Z okazji Dnia N7 firma BioWare wypuściła nowy zwiastun nadchodzącej gry Mass Effect, w którym skrywa się kilka nawiązań do Mass Effect 5., który umożliwiał podróżowanie z prędkością większą niż prędkość światła, a który uległ zniszczeniu w jednej chwili. zakończenia ostatniego rozdziału serii gier RPG.

„Chcemy, abyście rzucili na coś okiem” — pisze dyrektor projektu Mass Effect, Mike Gamble, w magazynie BioWare. Post na blogu N7 Day. „Przechwyciliśmy dziwny materiał z jednej ze stacji obserwacyjnych w znanej przestrzeni. To może być nic, ale…

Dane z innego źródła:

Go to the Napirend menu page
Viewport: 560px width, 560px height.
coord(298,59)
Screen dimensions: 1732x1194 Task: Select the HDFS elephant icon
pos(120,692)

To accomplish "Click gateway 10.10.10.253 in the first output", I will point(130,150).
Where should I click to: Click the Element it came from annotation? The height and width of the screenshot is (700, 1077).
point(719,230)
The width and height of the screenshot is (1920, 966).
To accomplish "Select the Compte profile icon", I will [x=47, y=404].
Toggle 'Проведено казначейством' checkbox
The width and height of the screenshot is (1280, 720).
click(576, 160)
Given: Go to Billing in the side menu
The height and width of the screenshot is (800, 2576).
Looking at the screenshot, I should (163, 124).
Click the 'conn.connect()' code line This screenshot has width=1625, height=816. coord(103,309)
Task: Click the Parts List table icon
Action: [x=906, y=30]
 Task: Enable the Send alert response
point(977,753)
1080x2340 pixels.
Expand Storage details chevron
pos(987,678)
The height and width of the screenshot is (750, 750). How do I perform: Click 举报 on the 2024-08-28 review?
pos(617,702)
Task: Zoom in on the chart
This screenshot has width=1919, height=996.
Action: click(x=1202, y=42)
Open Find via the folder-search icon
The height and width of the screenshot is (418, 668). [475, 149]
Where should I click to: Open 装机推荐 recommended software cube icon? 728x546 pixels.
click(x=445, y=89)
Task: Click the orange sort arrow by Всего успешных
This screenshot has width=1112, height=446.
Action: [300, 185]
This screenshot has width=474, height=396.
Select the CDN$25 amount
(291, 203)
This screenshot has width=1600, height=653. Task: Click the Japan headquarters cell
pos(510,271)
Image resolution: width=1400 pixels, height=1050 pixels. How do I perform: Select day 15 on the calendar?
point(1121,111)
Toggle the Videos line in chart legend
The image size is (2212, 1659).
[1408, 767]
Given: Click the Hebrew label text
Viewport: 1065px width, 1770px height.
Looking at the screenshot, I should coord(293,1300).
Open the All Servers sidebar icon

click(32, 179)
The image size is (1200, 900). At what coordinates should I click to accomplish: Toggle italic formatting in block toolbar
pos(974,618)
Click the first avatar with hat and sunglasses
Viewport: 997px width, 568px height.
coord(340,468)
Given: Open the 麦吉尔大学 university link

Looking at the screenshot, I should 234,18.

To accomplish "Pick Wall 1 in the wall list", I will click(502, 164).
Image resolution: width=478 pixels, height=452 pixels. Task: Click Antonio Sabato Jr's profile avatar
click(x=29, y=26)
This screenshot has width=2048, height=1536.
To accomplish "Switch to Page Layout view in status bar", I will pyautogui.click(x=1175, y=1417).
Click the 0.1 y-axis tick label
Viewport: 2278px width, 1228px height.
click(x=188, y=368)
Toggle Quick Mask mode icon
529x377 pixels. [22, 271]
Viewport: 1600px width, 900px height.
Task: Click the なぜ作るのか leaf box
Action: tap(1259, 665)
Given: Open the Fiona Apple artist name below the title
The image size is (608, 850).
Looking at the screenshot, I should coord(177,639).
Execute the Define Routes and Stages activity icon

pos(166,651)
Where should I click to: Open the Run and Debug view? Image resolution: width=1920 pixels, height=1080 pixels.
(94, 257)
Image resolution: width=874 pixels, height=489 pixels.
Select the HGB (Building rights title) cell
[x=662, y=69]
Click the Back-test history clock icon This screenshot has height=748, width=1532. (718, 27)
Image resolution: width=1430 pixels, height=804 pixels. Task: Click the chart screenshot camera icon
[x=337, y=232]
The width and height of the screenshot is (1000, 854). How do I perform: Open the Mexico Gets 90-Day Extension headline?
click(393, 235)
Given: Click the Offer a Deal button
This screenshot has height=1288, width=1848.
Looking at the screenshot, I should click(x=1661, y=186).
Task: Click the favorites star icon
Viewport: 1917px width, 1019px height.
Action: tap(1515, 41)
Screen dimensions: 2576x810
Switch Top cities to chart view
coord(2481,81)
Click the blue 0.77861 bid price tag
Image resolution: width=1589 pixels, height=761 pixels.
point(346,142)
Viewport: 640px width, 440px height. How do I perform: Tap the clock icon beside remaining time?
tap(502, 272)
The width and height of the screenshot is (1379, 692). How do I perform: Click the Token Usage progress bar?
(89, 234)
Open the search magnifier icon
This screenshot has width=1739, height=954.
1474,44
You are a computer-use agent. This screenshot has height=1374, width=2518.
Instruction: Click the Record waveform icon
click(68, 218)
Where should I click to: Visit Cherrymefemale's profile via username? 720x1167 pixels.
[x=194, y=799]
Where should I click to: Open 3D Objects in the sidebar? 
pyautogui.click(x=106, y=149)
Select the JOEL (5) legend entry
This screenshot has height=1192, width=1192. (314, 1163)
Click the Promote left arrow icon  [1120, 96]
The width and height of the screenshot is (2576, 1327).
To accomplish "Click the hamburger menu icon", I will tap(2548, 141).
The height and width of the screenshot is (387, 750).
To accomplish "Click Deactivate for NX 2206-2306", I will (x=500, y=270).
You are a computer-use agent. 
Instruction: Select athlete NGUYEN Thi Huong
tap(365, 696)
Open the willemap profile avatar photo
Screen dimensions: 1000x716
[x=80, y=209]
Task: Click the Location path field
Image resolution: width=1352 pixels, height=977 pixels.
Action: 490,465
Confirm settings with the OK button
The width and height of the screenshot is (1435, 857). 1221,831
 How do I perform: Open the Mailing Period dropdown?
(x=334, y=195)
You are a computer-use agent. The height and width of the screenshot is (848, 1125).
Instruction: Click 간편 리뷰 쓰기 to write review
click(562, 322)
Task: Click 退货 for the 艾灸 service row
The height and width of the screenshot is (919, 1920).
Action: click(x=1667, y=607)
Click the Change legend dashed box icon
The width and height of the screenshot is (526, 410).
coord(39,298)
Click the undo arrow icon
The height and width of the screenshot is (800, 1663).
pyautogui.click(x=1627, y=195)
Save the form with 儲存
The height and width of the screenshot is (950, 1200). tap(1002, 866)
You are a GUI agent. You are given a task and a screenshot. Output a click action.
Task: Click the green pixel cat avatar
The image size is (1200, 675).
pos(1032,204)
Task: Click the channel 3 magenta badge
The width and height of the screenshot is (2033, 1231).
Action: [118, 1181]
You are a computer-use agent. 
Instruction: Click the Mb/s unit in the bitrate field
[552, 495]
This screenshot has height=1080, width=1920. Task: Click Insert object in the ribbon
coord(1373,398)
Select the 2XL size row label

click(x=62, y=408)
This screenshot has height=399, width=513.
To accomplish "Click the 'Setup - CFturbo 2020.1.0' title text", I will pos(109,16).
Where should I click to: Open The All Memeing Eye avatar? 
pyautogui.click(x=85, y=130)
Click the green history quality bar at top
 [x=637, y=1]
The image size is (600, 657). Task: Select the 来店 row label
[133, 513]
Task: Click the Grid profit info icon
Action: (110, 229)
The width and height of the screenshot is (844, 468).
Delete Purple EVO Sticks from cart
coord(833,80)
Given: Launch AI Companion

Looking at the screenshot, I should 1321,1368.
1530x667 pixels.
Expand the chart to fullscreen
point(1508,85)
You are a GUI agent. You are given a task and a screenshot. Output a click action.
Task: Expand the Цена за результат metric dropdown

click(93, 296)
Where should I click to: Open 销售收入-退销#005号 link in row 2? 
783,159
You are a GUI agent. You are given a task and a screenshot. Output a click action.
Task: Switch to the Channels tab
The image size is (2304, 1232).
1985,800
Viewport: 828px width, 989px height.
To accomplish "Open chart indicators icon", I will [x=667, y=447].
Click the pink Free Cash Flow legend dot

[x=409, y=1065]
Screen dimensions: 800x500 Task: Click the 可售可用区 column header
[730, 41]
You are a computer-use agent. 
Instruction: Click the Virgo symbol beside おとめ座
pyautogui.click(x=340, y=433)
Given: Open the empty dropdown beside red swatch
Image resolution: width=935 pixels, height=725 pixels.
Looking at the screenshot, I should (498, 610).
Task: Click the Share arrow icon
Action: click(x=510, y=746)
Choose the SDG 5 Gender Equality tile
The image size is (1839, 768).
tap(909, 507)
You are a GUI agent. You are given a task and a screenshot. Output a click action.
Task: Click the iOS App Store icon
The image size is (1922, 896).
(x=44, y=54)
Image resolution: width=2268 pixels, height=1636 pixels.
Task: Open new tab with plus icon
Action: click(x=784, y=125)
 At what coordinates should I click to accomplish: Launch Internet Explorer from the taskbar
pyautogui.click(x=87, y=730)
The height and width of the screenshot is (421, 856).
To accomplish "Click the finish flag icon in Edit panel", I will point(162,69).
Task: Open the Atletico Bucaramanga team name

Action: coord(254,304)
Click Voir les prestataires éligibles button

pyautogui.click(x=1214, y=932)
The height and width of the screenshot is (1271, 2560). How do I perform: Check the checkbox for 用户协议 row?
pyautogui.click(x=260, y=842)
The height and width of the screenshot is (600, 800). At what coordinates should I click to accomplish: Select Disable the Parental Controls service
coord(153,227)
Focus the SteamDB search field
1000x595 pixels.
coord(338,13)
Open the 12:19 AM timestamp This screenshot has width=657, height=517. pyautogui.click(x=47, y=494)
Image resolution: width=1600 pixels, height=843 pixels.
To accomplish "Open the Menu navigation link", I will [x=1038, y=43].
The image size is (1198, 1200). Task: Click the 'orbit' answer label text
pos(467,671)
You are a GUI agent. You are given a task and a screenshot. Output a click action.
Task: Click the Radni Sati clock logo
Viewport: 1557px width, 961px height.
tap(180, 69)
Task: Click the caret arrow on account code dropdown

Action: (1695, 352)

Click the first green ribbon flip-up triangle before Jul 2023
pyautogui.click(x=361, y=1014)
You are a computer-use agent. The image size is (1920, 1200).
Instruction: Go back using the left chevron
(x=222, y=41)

Przekaźnik masy w kadrze obraca się wokół planety spowitej gazem, a po jej stronie skierowanej w stronę Słońca pyszni się litera „MR 7”. Niedokończony pierścień wewnętrzny jest ustawiony pod kątem w żyroskopowym mechanizmie, który w pewnym momencie zatrzyma pierwiastek zero, umożliwiając podróż FTL statkom przez niego przepływającym.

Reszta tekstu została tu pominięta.